2024 NYA MEMBER RESOLUTIONS

At this time of year it’s common for folks to think about what they want to do differently for the coming year.  With that in mind we asked our members to offer their thoughts on angel investing in 2024.

Many reflected on the importance of evaluating the management team. Often it is said that you bet on the jockey and not the horse. 

Elaine Glide said, “Focus on the quality of the management team, the most important variable.”

John Tiktinsky noted, “Be disciplined in investing in companies with strong founders.”

Jim Lesie commented ,“Be active as possible with NYA, including meeting the CEO events and other mentoring opportunities for CEOs and founders.”


Another theme was a desire to attend more sessions in person and greater involvement in NYA:  

Michael Gibbons said, “Attend whenever possible and look to meet and create rapport with more members of NYA.”

Michael Hutner noted that he wants to spend “more in person time at the amazing NYA in office meetings.”

Stephen Snyder said, “Be more active… and in person!!!”

James Dooley added, “Learn as much as possible about angel investing with focus on creating a methodology for best analyzing investment proposals.”

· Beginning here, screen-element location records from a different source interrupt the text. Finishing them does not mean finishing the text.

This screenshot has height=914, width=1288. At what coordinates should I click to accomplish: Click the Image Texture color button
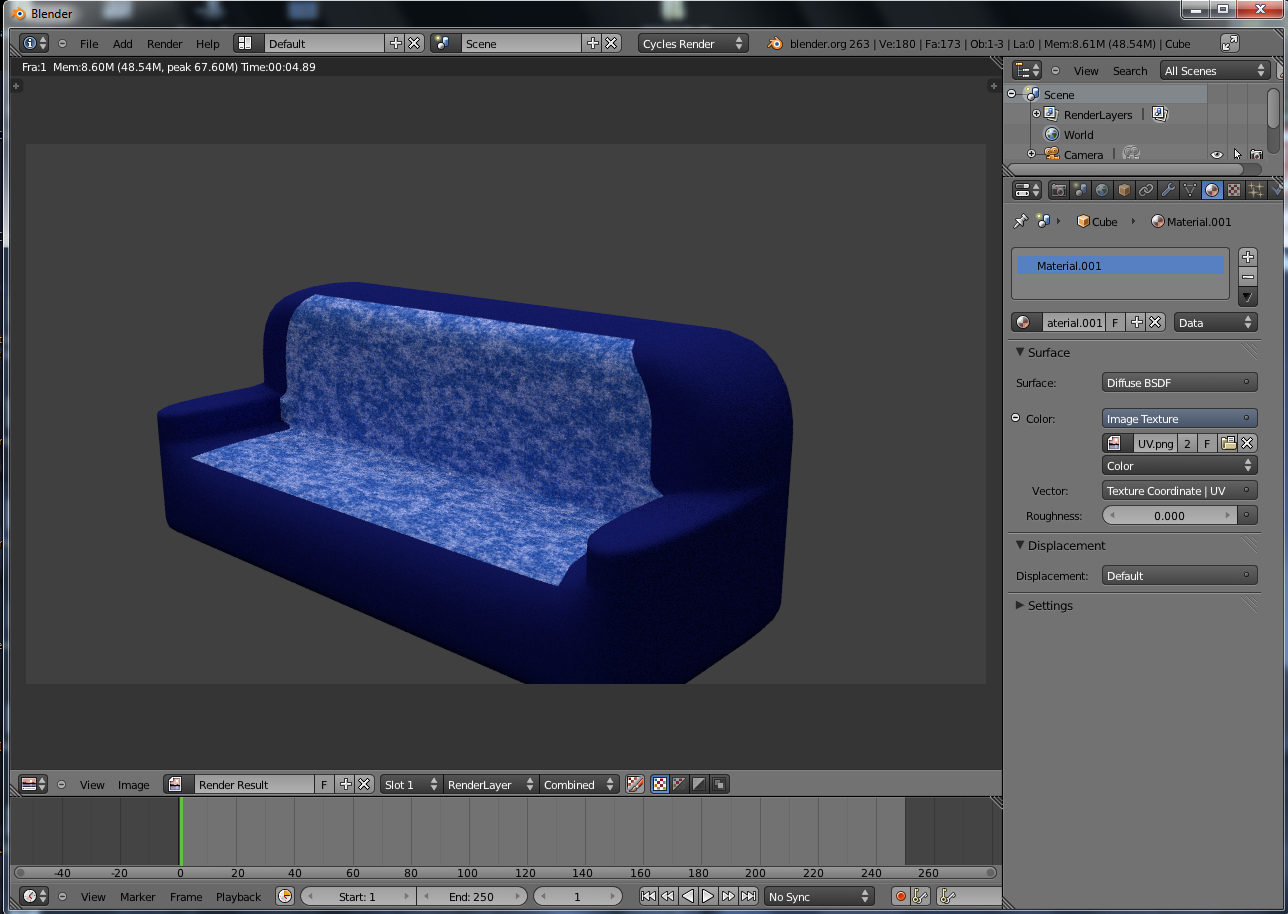[1179, 419]
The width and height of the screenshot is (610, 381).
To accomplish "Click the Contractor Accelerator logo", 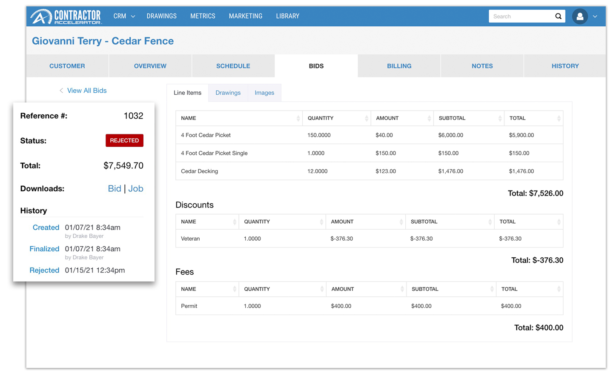I will [66, 16].
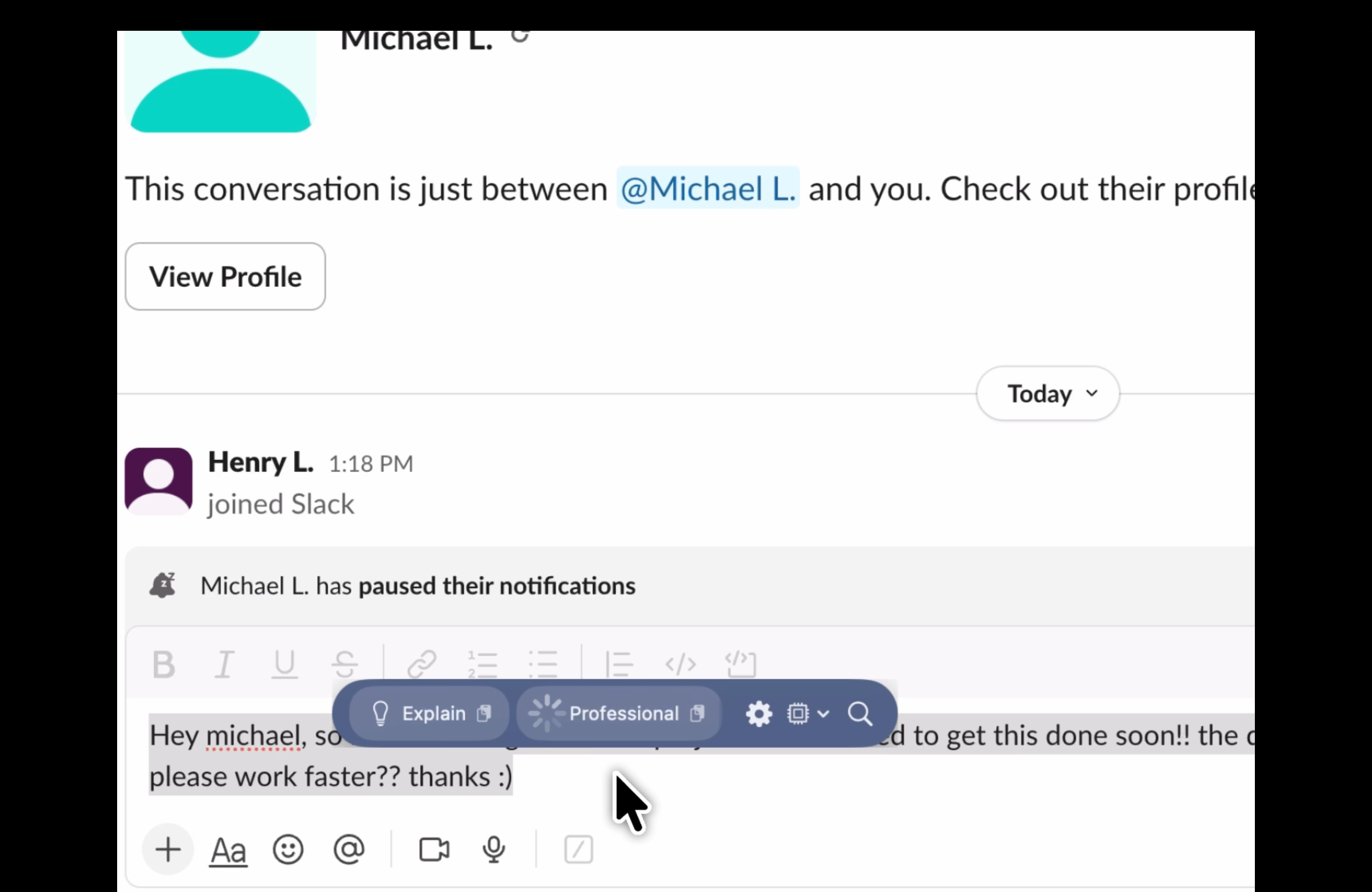The height and width of the screenshot is (892, 1372).
Task: Insert a code block
Action: pos(741,664)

Tom Blum wanted to “Get more involved with NYA.  What a great group this is!”


Another area that members want to focus on is spending more time with founders in their portfolios at current investments.

Craig Frischling said, “I will spend more time with entrepreneurs at my current investments to help them succeed.”

Richard Davies noted that he also will “spend more time with my existing investments.”


Members reflected on their investment focus for 2024:

Dan Zitting shared, “As primarily a software investor, be open to change.  The business of SaaS will change, and businesses will have to be better than the past decade, but there is much new that is exciting and will drive value-gen AI, higher operating margins, reduced dependence on large cloud providers, etc.”

Etienne Fretault stated, “Perfect times to continue actively investing amid more reasonable valuations, tougher startup founders, constant flow of innovations and new technologies!”

Tom Hirschfeld committed to “Focus on companies with uniquely compelling solutions to serious business and social problems.”

Michael Reeber said, “Focus my investments on environmentally positive impactful companies.”

Dr. Kiran Bhirangi wants to “Invest in non-medical companies.”

And overall thoughts on the ecosystem:

Seth Masters stated, “As we enter 2024, sentiment in the early stage ecosystem is poor due to fewer and smaller exits alongside perceived greater risks.  My resolution is to keep in mind that the best angel deals have often come in troubled times like now.”

So is 2024 a good time to ramp up angel investing? Umesh Padvel of Thomfest Ventures believes “the best companies with strong founders and differentiated business models will have no problem attracting capital at premium valuations.” Tech Crunch notes that in a survey they conducted that some investors think exits will return in full force in 2024, but others think the industry will not see meaningful liquidity until 2025. With so many differing opinions, the bottom line is that angel investors need to chart their own course, seeking out great founders with compelling business ideas, at the right valuations for outsized returns in the future.